EXERCISE INSTRUCTIONS: Copy each line in the data below that contains the word "axis".

DATA PROVIDED:
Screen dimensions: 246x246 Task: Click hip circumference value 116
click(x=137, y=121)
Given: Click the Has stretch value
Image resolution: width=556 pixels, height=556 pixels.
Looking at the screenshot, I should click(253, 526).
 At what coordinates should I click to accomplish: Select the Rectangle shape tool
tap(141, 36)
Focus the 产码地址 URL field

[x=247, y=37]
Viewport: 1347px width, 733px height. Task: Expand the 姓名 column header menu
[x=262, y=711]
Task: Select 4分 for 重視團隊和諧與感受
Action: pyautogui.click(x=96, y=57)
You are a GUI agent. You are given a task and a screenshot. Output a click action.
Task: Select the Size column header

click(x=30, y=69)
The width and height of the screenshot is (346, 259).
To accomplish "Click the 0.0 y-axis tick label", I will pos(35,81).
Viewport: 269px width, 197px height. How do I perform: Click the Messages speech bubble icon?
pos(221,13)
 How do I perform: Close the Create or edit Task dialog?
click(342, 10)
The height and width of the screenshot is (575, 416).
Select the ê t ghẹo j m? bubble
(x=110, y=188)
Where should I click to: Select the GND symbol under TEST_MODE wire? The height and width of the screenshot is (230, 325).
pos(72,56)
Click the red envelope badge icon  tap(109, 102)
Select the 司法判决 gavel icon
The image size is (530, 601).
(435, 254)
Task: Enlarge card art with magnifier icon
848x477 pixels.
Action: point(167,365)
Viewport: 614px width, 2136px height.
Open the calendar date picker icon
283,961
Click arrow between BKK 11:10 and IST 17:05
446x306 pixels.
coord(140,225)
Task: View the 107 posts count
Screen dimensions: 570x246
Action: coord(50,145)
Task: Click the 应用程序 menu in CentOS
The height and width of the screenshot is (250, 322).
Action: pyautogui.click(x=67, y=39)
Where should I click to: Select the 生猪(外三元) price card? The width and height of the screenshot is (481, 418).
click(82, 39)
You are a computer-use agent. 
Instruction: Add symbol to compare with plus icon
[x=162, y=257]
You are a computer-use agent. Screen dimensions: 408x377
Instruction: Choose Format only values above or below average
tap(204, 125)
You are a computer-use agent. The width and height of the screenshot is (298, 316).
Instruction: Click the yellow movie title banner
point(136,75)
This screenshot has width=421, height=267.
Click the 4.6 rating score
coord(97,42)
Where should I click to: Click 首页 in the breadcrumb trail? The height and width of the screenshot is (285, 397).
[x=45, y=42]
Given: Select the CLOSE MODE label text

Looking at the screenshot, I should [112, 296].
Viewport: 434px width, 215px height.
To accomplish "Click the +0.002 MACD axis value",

FINISHED TASK:
To accomplish "Click the 0.0 y-axis tick label", I will pos(35,81).
To accomplish "Click the +0.002 MACD axis value",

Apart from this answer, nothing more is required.